Neither the Company nor any subsidiary of the Company has any liabilities
required to be set forth on a balance sheet in accordance with GAAP, except (A)
liabilities that are reflected or disclosed in the most recent of the financial
statements referred to in Section 6.1(e), (B) liabilities incurred after
September 30, 1995, in the ordinary course of business and consistent in size
and amount with the Company's prior experience reflected in the Company Reports
or (C) liabilities that are set forth on Schedule 6.1(f).

             (g) EMPLOYEES. Neither the Company nor any of its subsidiaries has
any employees. Neither the Company nor any of its subsidiaries maintains any
employee benefit plan (as defined in Section 3(3) of the Employee Retirement
Income Security Act of 1974, as amended). The Company has no obligation or
liability for compensation, severance or employee benefits of any kind to any
person, including any person listed on Schedule 7.6.

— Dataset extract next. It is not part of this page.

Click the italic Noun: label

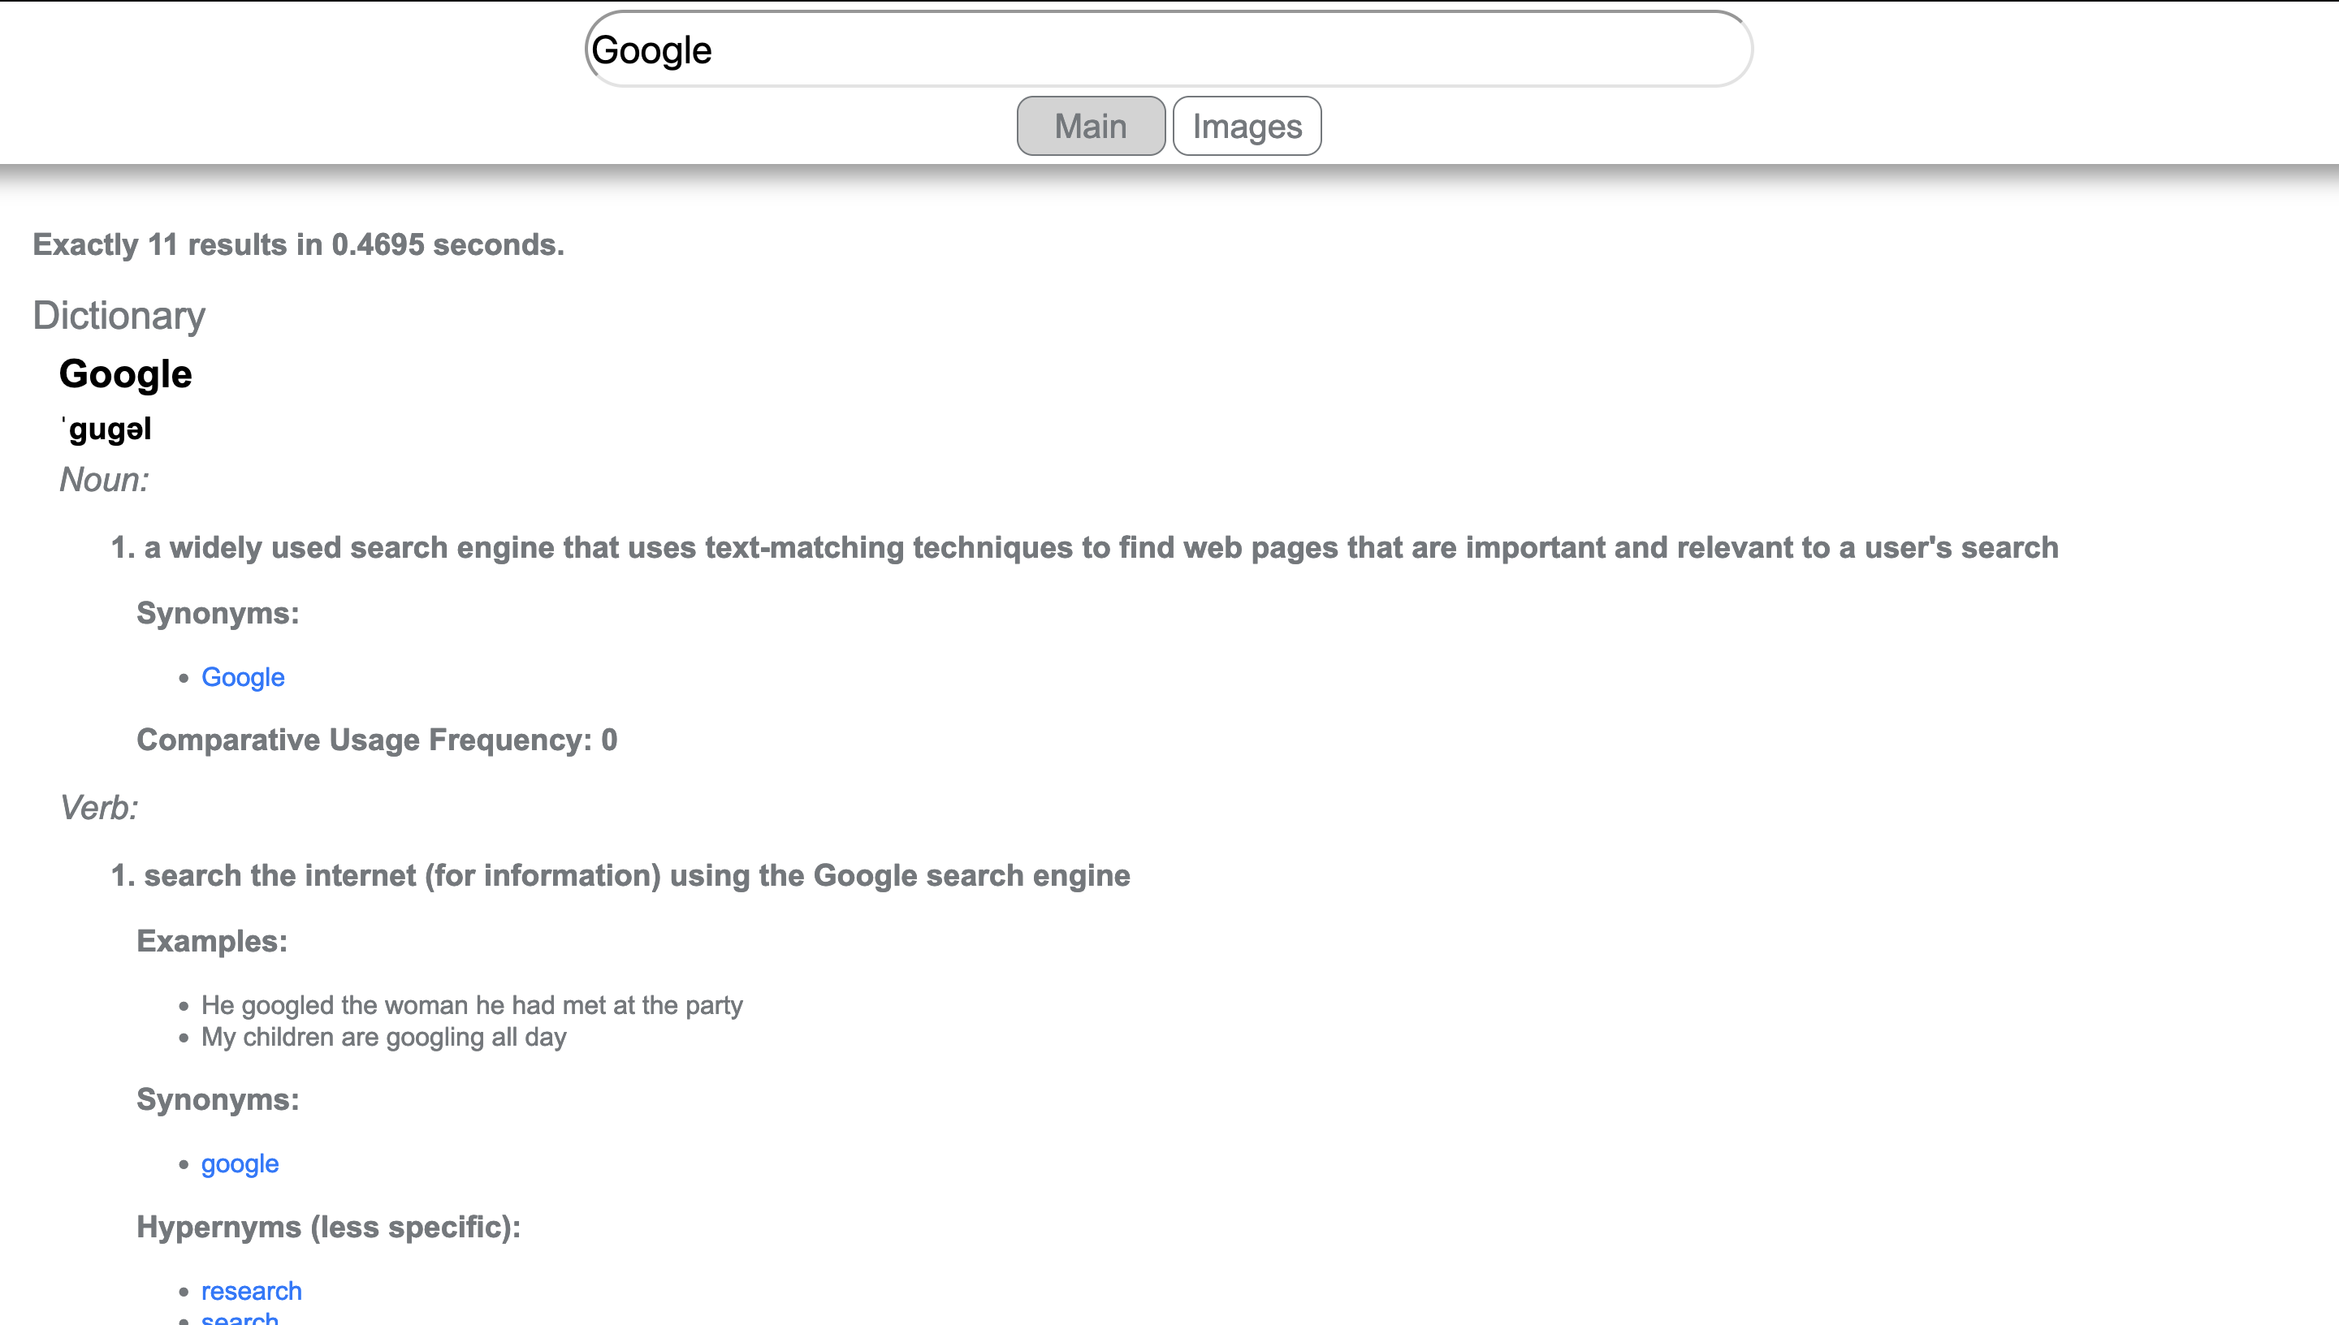pos(104,480)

             (h) TAXES. The Company and its subsidiaries presently are included
in the consolidated federal income tax returns of the Company's ultimate parent,
Aetna Life and Casualty Company ("Parent"). The Company's income through the
Stock Purchase Closing will be included in such consolidated returns and all
Taxes relating to the Company and its subsidiaries which relate to all periods
prior to the Stock Purchase Closing will be paid by Parent or one of Parent's
subsidiaries. The Company or Surviving Corporation, as applicable, shall pay all
taxes relating to the Company or Surviving Corporation, as applicable, or its
subsidiaries which relate to all periods after the Stock Purchase Closing. Prior
to and including the Stock Purchase Closing, Parent shall be entitled to charge
the Company and the Company's subsidiaries for Taxes relating to the Company and
its subsidiaries in accordance with Parent's then current tax allocation
methodology which shall be the same in all material respects as that reflected
in the Company Reports. For purposes of this Agreement, the term "Tax" shall
mean any and all federal, state, local and foreign taxes of any nature
whatsoever, including any related penalties, interest and liabilities.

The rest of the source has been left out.